• _Task instructions_:
• A. Transcribe word for word the part of the coffee forum thread that opens with the words containing "Duplicate thread removed." and closes with "have a roaster?".
• B. Using the coffee forum thread, decide yes or no for each statement and quote the words of the thread that settle it: (i) decent coffee from a broker costs about £5 per kg and up; (ii) some roasters form coops to buy direct from farmers; (iii) Greenbeanbuyer sent two posts because of uncertainty about which part of the forum to use.

─── Source extract ───

# how much is 70 kilos of reasonably good grean beans likely to cost me from a broker??



## Greenbeanbuyer (Oct 15, 2012)

how much is 70 kilos of reasonably good grean beans likely to cost me from a broker??


----------



## funinacup (Aug 30, 2010)

Were two threads necessary?

Aren't you a "green bean buyer"?

Michael

Fun in a Cup Coffee Training


----------



## Spazbarista (Dec 6, 2011)

Minimum order from brokers tends to be more than 70kg, I believe, but price for decent coffee seems to be about £3 per kg upwards.


----------



## Greenbeanbuyer (Oct 15, 2012)

I'm hoping to buy Green beans soon. I sent 2 posts because I wasn't sure which bit of the forum to use. Do roasters form coops to buy in bulk from brokers??


----------



## Glenn (Jun 14, 2008)

Duplicate thread removed.

Some roasters form coops to buy direct from farmers, not usually from UK based brokers or importers.

However, some roasters are willing to split purchases from UK based brokers and importers as they might not want an entire lot or might not be able to afford the minimum order.

I assume you already have a roaster?


----------



## gman147 (Jul 7, 2012)

Grean??????


----------



## Greenbeanbuyer (Oct 15, 2012)

yes green and no I dont have a toaster. Complete beginner.

─── Collected material ───

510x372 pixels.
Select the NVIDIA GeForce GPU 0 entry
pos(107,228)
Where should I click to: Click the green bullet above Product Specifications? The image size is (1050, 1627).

───

• _Answers to the exercises_:
• A.
Duplicate thread removed.

Some roasters form coops to buy direct from farmers, not usually from UK based brokers or importers.

However, some roasters are willing to split purchases from UK based brokers and importers as they might not want an entire lot or might not be able to afford the minimum order.

I assume you already have a roaster?

• B.
(i) No: "price for decent coffee seems to be about £3 per kg upwards."
(ii) Yes: "Some roasters form coops to buy direct from farmers"
(iii) Yes: "I sent 2 posts because I wasn't sure which bit of the forum to use."